Education Kinda Sucks, But It Ain't the Agendas, Part 1

One of my favorite blogs to read is Nicholasville resident Douglas Adam's Kentucky Progress. Like I've said before, I don't like to read blogs to have my beliefs affirmed, I would much rather have them challenged. Mr. Adam's is in my opinion fair, conscientious, well reasoned, and even willing to admit when he is wrong. He is usually cordial and willing to discuss an issue with anyone who wants to reasonably discuss it back. Basically, Kentucky Progress is everything I have found lacking in other conservative bloggers.
The message board lurkers run the gambit between the somewhat abused liberals, to the rabid rightists who think the the Republicans are too liberal for them. I like how its very state centric and the issues effecting the commonwealth are highlighted. The other day I was inspired to write a lengthy diatribe against the supposed "social agendas" being pushed in our schools, which seem to be a conservative tenant, but one that I just don't believe in. I thought I would fill one of my posts with what I posted over there.

"Kentucky schools are run by administrators who can choose to focus ... on promoting a social agenda."

Mr. Progress, exactly what is this social agenda that is being promoted? I know that their are some folks who read this blog who think the entire education system is run by Communist holdouts and 'secular fundamentalists' but as the husband of a teacher, I can say that, at least in Western Kentucky, the teachers and administrators are some of the most conservative people I know. Maybe it applies mostly to the "educrats in the union."

I am also aware that there are plenty of conservative writers who like to string every dumb and heavy handed action by school administrators and teachers into some atheist plot to destroy Christianity or at least go to "War ON Christmas", when most of the time it is just fear of ACLU lawsuits or the simple accomadation of people of other faiths.

Sure, you can't have school sponsored prayer, but I've said it before and I will say it again: the people who complain most about this issue are the ones who would scream bloody murder to find out that it was being led by a Catholic, Jew, Mormon, or a Jehovah's Witness.

Maybe the more populous regions of the state are awash with 'social agendas'. But down here in the Jackson Purchase, as one principal told my wife, "We cannot legally ask you this, so it is always a good idea for you to mention the name of your Sunday School if you interview with us".
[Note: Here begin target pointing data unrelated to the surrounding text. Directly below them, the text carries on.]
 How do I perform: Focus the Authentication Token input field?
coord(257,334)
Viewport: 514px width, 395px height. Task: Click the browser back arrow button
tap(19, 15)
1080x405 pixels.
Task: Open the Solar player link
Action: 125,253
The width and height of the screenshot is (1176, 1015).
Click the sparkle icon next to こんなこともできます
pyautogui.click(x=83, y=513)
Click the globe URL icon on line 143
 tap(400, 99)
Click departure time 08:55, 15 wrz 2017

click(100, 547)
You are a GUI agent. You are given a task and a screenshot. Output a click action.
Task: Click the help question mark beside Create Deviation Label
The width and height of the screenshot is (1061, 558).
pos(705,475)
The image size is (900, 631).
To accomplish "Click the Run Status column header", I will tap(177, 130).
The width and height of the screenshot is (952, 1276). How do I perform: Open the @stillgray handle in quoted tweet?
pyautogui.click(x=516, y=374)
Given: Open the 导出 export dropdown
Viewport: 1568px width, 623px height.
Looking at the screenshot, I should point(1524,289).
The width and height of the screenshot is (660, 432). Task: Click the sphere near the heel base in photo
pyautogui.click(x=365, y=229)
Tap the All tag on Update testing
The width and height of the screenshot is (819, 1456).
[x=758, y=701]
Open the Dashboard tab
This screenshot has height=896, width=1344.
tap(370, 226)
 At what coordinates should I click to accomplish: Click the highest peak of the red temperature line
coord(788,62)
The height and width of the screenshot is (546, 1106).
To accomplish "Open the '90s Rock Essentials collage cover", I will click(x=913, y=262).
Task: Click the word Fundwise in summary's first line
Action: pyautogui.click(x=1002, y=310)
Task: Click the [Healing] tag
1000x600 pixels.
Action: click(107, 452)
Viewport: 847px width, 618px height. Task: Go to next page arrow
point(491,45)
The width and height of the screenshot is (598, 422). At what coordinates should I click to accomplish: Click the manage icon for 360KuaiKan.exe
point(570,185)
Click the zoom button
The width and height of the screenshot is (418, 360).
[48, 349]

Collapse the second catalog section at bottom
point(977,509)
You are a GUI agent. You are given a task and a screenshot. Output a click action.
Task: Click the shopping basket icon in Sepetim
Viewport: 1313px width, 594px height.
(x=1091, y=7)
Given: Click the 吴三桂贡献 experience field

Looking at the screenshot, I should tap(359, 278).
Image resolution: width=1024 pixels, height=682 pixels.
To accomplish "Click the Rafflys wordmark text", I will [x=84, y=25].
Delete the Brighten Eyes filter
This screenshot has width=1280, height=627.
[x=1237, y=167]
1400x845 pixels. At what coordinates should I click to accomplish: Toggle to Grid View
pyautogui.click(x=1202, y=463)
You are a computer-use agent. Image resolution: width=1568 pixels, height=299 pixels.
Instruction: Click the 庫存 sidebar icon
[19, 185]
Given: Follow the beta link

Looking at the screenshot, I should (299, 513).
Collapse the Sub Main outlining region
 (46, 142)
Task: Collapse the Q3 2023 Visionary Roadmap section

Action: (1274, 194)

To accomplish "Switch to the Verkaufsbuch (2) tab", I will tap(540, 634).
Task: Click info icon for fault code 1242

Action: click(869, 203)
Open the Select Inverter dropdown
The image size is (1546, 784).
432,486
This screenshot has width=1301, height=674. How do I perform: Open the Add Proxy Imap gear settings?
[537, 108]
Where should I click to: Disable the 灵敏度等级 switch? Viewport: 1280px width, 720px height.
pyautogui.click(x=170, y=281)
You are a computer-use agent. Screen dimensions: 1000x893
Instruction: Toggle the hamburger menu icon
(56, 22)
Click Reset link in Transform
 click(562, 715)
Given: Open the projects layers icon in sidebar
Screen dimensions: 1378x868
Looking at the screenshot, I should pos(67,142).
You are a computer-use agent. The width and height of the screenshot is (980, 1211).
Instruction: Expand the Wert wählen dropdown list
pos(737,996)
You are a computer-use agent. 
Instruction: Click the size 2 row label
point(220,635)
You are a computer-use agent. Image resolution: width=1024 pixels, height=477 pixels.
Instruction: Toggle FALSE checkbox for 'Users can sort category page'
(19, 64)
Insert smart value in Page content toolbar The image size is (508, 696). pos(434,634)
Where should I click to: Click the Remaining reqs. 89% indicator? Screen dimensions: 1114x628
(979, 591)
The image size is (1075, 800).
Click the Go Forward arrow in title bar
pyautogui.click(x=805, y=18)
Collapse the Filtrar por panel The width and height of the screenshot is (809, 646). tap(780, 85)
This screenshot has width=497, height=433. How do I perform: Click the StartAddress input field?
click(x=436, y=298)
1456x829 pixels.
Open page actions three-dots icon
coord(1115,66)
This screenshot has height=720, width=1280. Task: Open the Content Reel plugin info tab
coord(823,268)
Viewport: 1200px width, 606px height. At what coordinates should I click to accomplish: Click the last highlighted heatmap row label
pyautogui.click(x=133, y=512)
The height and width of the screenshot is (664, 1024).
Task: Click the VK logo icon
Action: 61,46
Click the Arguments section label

But then again, we did have the former porn star teaching down this way, and it probably didn't matter what Sunday School she was in.

That being an exception among a few others, I still don't see many 'crazy liberals' pushing 'social agendas' in the halls of my wife's school.

So what are these agenda's that you are most worried about?

Also, if you were one whom the Lord has chosen not to bless with children, in your perfect world what kind of right to "remove their money from the school district they live in", would you enjoy? I believe even childless couples have a responsibility to provide for the educations of future generations, but if I had the choice, I might want my school tax dollars to go to my alma mater back in Carlise County, which the last time I checked was the second smallest county in the state, with an ever shrinking tax base, so they probably could use it. Or is it only parents that get the choice?

The point was about the supposed "social agenda" and would the whole "school choice" idea provide childless people with a right of participation in the whole process of improving schools by making them compete for school dollars. This seems to be a big issue that the school choice crowd tends to ignore, perhaps it might show the movement as either undemocratic at best and absurd at its worst. Not that there isn't room for improvement.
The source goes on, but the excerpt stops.